La Traviata im Theater Koblenz

Das Elend der Kurtisane

Von Glanz kaum die Spur, es dominiert Morbidezza. Bühnenbildnerin Antonia Mautner Markhof ersinnt einen Marmorsaal, der schon deutlich bessere Tage gesehen hat. Der rückwärtige Monumentalspiegel ist gar zerbrochen. Dahinter zeigt sich der Tod, irgendwann hält er eine Kamelie in Händen. Im verfallenen Palais tummeln sich große Welt und Halbwelt samt abgerissenen Gestalten, die Karl Marx zum Lumpenproletariat gezählt hätte. Einzig für Violetta erübrigt Kostümbildner Bernd Hülfenhaus eine tatsächliche Robe. Die Valéry als Zentrum einer zwar pittoresken, aber bei Licht betrachtet eher schäbigen Libertinage. So duldet denn Regisseurin Anja Nicklich von Anbeginn keinen Zweifel am „Elend der Kurtisanen“. Wenn die Kameliendame materiell von ihren Galanen profitiert, dann allein, um solche Einkünfte in einen Liebhaber vom Schlag des jungen Germont zu investieren. Violetta glaubt an dessen Liebe. Und nicht ausgeschlossen, dass auch er selbst davon überzeugt ist. Dennoch entdeckt Nicklich an Alfredo kaum Anzeichen von Bereitschaft zur Überwindung seines Machismo. Wenn er sich in ländlicher Idylle seiner Jagdleidenschaft hingibt, hält er beim Ausweiden einer Hirschkuh deren Herz in die Höhe, um es emphatisch mit dem der Geliebten zu assoziieren. Zwar ist die Brutalität des jungen Germont anders beschaffen als die seines Vaters, des Steuerpächters. Eines Profitmenschen mit lediglich geborgter Noblesse. Regisseurin Nicklich misstraut Sohn und Vater und mit einigem Grund daher auch dem versöhnlichen Schluss, zu dem die beiden Männer an das Sterbebett Violettas eilen. Sie halten sich - wie anfangs der Tod - hinter dem zerbrochenen Spiegel auf. Gut möglich, als bloße das Hinscheiden erleichternde Einbildung der Moribunden.

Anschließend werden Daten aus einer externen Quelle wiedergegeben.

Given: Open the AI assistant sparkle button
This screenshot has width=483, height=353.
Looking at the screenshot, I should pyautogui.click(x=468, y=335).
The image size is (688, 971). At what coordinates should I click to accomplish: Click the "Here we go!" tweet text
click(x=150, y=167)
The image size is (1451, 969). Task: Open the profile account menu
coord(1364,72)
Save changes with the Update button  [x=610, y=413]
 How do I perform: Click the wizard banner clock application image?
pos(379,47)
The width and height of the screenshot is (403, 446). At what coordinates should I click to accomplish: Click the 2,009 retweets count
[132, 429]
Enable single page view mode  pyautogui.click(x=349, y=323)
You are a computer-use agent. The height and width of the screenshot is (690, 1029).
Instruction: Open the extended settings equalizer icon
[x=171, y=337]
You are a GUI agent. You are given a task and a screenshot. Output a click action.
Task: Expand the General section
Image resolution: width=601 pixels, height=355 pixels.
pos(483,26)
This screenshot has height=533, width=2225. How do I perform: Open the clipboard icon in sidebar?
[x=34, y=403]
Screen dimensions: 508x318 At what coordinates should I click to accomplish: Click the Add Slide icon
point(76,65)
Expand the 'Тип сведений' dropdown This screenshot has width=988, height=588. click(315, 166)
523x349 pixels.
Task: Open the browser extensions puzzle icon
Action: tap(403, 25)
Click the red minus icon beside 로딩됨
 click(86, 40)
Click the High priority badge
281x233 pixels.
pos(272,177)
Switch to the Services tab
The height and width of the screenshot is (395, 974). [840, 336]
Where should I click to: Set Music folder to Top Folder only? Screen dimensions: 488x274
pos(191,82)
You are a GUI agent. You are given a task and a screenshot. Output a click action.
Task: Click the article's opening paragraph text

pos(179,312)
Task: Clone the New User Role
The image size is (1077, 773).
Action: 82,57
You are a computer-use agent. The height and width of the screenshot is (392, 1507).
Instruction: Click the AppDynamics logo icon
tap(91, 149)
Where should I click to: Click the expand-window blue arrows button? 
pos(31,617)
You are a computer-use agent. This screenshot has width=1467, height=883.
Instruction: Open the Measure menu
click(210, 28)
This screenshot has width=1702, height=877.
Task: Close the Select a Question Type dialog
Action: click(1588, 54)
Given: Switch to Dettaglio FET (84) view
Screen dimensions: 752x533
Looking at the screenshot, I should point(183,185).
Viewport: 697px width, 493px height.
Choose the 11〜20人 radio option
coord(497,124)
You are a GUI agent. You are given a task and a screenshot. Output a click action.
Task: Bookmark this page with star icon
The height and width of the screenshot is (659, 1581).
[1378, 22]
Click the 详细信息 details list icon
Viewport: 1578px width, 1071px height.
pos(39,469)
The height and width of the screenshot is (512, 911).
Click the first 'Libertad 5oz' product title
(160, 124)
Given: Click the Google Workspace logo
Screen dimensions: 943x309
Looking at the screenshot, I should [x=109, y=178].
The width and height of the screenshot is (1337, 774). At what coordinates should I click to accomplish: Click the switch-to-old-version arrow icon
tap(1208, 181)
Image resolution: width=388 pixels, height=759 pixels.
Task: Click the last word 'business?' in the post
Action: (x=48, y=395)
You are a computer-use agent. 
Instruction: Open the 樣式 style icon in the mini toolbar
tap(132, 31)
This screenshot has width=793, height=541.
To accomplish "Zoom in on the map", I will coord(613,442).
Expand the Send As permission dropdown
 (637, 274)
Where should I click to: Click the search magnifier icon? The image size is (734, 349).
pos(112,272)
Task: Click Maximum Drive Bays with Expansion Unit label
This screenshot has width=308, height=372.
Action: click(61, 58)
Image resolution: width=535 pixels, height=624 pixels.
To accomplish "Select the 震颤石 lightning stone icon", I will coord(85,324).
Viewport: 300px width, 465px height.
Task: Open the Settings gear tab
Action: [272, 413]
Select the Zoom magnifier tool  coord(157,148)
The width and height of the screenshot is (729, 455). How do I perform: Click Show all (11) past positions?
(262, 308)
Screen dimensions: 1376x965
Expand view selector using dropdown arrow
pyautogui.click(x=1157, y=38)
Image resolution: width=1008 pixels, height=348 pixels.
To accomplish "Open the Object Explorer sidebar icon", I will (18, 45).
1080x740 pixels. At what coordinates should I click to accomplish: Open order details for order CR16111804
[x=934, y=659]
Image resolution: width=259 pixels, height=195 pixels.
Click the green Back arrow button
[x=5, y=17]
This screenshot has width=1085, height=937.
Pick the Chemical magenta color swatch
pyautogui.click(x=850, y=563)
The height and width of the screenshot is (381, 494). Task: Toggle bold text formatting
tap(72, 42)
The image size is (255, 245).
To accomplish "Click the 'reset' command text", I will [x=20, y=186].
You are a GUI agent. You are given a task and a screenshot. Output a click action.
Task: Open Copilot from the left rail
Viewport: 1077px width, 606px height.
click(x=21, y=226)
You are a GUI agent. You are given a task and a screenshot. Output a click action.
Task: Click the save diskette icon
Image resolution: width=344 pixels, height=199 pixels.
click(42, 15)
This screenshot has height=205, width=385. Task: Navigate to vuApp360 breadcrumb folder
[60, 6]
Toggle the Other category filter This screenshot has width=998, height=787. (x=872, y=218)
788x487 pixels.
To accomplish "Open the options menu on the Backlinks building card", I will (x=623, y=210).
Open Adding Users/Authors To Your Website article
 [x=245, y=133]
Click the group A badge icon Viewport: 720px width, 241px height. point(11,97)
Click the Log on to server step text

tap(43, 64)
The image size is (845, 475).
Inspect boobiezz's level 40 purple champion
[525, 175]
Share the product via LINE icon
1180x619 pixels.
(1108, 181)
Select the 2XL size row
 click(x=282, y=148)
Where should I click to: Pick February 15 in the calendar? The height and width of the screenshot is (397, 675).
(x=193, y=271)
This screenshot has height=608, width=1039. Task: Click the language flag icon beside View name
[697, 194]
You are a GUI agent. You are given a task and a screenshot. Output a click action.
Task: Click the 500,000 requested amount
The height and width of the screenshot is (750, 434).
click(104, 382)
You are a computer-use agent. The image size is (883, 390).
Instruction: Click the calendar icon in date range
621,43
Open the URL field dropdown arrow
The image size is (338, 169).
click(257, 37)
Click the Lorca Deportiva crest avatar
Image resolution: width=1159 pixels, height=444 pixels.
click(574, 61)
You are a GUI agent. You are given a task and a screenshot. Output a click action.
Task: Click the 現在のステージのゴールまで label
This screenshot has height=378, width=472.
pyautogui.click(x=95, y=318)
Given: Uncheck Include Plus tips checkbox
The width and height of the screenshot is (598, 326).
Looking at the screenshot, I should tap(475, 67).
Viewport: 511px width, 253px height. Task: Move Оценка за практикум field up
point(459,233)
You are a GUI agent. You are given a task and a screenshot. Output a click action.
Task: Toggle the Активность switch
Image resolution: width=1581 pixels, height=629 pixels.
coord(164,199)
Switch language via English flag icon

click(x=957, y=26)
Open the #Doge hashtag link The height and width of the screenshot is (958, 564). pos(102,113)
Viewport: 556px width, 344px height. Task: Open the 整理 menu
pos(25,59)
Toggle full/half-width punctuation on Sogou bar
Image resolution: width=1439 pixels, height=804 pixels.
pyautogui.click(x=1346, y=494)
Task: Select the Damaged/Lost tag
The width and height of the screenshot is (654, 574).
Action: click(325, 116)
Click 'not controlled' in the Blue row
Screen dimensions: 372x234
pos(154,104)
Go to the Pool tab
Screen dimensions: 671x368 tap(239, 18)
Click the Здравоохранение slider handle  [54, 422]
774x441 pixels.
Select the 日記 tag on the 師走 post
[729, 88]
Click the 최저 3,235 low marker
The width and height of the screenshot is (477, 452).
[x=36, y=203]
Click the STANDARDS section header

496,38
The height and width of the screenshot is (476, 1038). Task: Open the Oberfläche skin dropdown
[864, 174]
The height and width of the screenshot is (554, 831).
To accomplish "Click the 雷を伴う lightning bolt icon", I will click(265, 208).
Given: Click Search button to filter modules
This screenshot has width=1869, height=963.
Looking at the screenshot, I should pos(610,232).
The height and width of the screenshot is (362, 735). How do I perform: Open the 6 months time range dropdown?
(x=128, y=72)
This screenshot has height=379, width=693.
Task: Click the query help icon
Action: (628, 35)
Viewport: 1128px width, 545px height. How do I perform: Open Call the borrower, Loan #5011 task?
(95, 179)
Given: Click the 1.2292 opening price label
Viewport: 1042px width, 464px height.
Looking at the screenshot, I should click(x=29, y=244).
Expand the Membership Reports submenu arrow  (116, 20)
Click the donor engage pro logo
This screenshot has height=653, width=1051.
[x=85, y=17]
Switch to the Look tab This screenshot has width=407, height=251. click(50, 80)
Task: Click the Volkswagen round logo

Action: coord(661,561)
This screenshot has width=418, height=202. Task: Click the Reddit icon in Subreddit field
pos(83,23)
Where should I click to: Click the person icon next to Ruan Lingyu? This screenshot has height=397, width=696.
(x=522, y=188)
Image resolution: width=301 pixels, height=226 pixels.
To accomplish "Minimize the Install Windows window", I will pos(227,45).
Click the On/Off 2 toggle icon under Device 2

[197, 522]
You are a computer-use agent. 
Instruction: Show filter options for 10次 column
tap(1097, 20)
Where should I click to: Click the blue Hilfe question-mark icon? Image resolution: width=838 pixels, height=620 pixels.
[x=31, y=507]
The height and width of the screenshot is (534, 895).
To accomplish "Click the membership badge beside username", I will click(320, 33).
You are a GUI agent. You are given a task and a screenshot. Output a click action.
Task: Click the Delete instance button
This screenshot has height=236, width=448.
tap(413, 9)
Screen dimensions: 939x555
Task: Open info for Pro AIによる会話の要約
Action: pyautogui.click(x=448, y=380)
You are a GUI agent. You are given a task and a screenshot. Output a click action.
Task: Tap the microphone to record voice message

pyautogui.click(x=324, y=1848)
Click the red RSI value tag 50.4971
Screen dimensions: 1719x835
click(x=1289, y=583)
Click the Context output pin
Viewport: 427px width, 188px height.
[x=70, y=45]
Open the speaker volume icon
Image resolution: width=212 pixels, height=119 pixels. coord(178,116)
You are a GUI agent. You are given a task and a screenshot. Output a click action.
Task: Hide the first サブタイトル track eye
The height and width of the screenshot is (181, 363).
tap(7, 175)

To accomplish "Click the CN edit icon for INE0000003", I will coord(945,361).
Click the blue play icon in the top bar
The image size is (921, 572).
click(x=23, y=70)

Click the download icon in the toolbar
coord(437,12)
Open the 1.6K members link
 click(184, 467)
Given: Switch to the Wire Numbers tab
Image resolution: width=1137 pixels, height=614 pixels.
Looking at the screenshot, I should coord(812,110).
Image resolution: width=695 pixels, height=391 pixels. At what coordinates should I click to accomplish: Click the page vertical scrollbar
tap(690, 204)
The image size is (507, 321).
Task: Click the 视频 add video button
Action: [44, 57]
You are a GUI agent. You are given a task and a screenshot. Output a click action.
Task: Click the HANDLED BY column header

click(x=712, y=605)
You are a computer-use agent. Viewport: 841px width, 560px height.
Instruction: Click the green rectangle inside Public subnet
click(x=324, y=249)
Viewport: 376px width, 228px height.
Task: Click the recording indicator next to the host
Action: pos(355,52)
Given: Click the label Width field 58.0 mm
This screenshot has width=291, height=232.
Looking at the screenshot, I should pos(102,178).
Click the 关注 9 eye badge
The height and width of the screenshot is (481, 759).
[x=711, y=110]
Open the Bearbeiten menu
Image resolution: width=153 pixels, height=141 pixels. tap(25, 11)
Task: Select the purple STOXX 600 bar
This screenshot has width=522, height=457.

Musikalisch erfüllt die Produktion zahlreiche Wünsche. Karsten Huschke hat den Chor des Hauses darauf vorbereitet, sich ebenso durchschlagskräftig wie dynamisch differenziert ins Spiel zu bringen. Marcus Merkel setzt das Staatsorchester Rheinische Philharmonie unter beständigen Hochdruck. Das orchestrale Donnerwetter bedroht die Balance zwischen Graben und Bühne. Adriana Ferfecka in der Titelpartie findet im Lauf des Abends zunehmend auf eine sangliche Linie, die ihr gestattet, das Leben Violettas ergreifend aushauchen zu lassen. Bemerkenswert zudem Ferfeckas Koloraturgeläufigkeit und einnehmende Piani. Für Alfredo gebietet Matteo Desole über Höhensicherheit und viel Attacke. Einspringer Aris Argiris verleiht Vater Germont auch vokal die Rohheit des reichen Steuereintreibers. Die kleinen Partien sind hervorragend teils mit jenen Solistinnen und Solisten des Koblenzer Theaters besetzt, die sonst in Hauptrollen agieren.